◆ **WHAT IS REQUIRED**:
Reproduce the listing below, replacing every occurrence of "GUI agent" with "interface agent" and leaving all other text unchanged.
========
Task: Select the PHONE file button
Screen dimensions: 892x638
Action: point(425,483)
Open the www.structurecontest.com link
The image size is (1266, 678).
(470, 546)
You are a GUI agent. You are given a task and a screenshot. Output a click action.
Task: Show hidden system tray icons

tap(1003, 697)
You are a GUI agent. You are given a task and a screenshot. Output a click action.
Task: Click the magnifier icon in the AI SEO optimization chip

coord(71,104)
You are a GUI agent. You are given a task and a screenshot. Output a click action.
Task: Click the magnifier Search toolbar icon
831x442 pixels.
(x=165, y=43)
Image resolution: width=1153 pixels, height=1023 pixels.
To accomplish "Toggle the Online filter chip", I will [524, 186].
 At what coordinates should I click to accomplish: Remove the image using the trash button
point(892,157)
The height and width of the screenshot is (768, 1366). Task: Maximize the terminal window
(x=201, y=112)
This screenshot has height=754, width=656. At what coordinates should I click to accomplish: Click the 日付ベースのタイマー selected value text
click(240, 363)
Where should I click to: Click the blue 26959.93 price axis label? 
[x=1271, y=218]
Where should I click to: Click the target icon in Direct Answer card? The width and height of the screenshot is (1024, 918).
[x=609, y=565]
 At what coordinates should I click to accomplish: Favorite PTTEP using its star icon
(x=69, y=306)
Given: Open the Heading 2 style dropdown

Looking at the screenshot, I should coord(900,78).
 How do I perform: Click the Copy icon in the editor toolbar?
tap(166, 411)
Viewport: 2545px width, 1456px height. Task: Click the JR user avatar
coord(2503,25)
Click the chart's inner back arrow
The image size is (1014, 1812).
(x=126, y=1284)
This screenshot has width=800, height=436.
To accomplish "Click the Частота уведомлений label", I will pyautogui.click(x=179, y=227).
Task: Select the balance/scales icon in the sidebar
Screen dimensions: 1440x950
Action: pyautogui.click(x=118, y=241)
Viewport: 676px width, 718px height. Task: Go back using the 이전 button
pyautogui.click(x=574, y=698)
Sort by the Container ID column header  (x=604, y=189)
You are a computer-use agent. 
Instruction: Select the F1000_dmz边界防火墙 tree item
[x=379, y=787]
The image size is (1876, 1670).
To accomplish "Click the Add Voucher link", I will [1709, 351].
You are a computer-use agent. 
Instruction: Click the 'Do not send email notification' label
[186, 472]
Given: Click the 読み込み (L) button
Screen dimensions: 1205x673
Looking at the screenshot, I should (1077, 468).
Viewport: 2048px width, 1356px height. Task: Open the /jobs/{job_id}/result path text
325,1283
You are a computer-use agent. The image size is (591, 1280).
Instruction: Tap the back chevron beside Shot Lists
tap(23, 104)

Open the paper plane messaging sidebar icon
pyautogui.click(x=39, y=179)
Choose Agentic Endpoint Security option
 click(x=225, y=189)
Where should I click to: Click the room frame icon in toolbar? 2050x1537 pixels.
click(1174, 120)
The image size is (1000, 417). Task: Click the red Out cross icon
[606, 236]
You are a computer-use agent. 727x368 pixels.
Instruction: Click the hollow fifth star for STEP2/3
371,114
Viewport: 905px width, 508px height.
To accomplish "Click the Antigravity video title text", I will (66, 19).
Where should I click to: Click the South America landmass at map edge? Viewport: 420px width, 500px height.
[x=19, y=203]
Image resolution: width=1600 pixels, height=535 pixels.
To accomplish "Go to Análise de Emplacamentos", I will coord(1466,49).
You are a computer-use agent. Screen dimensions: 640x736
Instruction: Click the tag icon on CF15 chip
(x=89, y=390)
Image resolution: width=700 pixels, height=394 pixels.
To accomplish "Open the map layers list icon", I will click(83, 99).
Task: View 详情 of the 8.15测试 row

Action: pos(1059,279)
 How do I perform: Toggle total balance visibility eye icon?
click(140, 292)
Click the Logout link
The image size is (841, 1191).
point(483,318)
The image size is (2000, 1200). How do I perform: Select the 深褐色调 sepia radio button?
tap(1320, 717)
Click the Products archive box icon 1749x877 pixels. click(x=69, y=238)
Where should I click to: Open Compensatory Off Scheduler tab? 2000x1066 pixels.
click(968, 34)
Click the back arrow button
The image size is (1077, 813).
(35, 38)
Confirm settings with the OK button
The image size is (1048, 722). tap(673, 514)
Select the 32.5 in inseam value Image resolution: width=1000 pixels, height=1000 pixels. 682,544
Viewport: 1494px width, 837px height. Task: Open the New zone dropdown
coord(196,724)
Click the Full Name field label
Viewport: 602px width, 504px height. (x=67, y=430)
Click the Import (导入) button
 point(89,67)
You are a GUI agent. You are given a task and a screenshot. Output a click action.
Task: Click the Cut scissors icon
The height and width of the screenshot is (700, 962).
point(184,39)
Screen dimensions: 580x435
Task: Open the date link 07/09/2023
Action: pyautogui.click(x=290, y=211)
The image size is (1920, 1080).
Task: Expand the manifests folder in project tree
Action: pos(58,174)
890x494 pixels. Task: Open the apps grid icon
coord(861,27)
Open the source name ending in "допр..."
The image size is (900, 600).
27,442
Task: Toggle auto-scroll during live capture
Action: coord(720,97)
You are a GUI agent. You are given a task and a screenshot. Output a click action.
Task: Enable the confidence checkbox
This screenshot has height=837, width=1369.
========
◆ **CORRECT RESPONSE**:
Task: Select the PHONE file button
Screen dimensions: 892x638
Action: point(425,483)
Open the www.structurecontest.com link
The image size is (1266, 678).
(470, 546)
You are a interface agent. You are given a task and a screenshot. Output a click action.
Task: Show hidden system tray icons

tap(1003, 697)
You are a interface agent. You are given a task and a screenshot. Output a click action.
Task: Click the magnifier icon in the AI SEO optimization chip

coord(71,104)
You are a interface agent. You are given a task and a screenshot. Output a click action.
Task: Click the magnifier Search toolbar icon
831x442 pixels.
(x=165, y=43)
Image resolution: width=1153 pixels, height=1023 pixels.
To accomplish "Toggle the Online filter chip", I will [524, 186].
 At what coordinates should I click to accomplish: Remove the image using the trash button
point(892,157)
The height and width of the screenshot is (768, 1366). Task: Maximize the terminal window
(x=201, y=112)
This screenshot has height=754, width=656. At what coordinates should I click to accomplish: Click the 日付ベースのタイマー selected value text
click(240, 363)
Where should I click to: Click the blue 26959.93 price axis label? 
[x=1271, y=218]
Where should I click to: Click the target icon in Direct Answer card? The width and height of the screenshot is (1024, 918).
[x=609, y=565]
 At what coordinates should I click to accomplish: Favorite PTTEP using its star icon
(x=69, y=306)
Given: Open the Heading 2 style dropdown

Looking at the screenshot, I should coord(900,78).
 How do I perform: Click the Copy icon in the editor toolbar?
tap(166, 411)
Viewport: 2545px width, 1456px height. Task: Click the JR user avatar
coord(2503,25)
Click the chart's inner back arrow
The image size is (1014, 1812).
(x=126, y=1284)
This screenshot has width=800, height=436.
To accomplish "Click the Частота уведомлений label", I will pyautogui.click(x=179, y=227).
Task: Select the balance/scales icon in the sidebar
Screen dimensions: 1440x950
Action: pyautogui.click(x=118, y=241)
Viewport: 676px width, 718px height. Task: Go back using the 이전 button
pyautogui.click(x=574, y=698)
Sort by the Container ID column header  (x=604, y=189)
You are a computer-use agent. 
Instruction: Select the F1000_dmz边界防火墙 tree item
[x=379, y=787]
The image size is (1876, 1670).
To accomplish "Click the Add Voucher link", I will [1709, 351].
You are a computer-use agent. 
Instruction: Click the 'Do not send email notification' label
[186, 472]
Given: Click the 読み込み (L) button
Screen dimensions: 1205x673
Looking at the screenshot, I should (1077, 468).
Viewport: 2048px width, 1356px height. Task: Open the /jobs/{job_id}/result path text
325,1283
You are a computer-use agent. The image size is (591, 1280).
Instruction: Tap the back chevron beside Shot Lists
tap(23, 104)

Open the paper plane messaging sidebar icon
pyautogui.click(x=39, y=179)
Choose Agentic Endpoint Security option
 click(x=225, y=189)
Where should I click to: Click the room frame icon in toolbar? 2050x1537 pixels.
click(1174, 120)
The image size is (1000, 417). Task: Click the red Out cross icon
[606, 236]
You are a computer-use agent. 727x368 pixels.
Instruction: Click the hollow fifth star for STEP2/3
371,114
Viewport: 905px width, 508px height.
To accomplish "Click the Antigravity video title text", I will (66, 19).
Where should I click to: Click the South America landmass at map edge? Viewport: 420px width, 500px height.
[x=19, y=203]
Image resolution: width=1600 pixels, height=535 pixels.
To accomplish "Go to Análise de Emplacamentos", I will coord(1466,49).
You are a computer-use agent. Screen dimensions: 640x736
Instruction: Click the tag icon on CF15 chip
(x=89, y=390)
Image resolution: width=700 pixels, height=394 pixels.
To accomplish "Open the map layers list icon", I will click(83, 99).
Task: View 详情 of the 8.15测试 row

Action: pos(1059,279)
 How do I perform: Toggle total balance visibility eye icon?
click(140, 292)
Click the Logout link
The image size is (841, 1191).
point(483,318)
The image size is (2000, 1200). How do I perform: Select the 深褐色调 sepia radio button?
tap(1320, 717)
Click the Products archive box icon 1749x877 pixels. click(x=69, y=238)
Where should I click to: Open Compensatory Off Scheduler tab? 2000x1066 pixels.
click(968, 34)
Click the back arrow button
The image size is (1077, 813).
(35, 38)
Confirm settings with the OK button
The image size is (1048, 722). tap(673, 514)
Select the 32.5 in inseam value Image resolution: width=1000 pixels, height=1000 pixels. 682,544
Viewport: 1494px width, 837px height. Task: Open the New zone dropdown
coord(196,724)
Click the Full Name field label
Viewport: 602px width, 504px height. (x=67, y=430)
Click the Import (导入) button
 point(89,67)
You are a interface agent. You are given a task and a screenshot. Output a click action.
Task: Click the Cut scissors icon
The height and width of the screenshot is (700, 962).
point(184,39)
Screen dimensions: 580x435
Task: Open the date link 07/09/2023
Action: pyautogui.click(x=290, y=211)
The image size is (1920, 1080).
Task: Expand the manifests folder in project tree
Action: pos(58,174)
890x494 pixels. Task: Open the apps grid icon
coord(861,27)
Open the source name ending in "допр..."
The image size is (900, 600).
27,442
Task: Toggle auto-scroll during live capture
Action: coord(720,97)
You are a interface agent. You are given a task and a screenshot. Output a click action.
Task: Enable the confidence checkbox
This screenshot has height=837, width=1369.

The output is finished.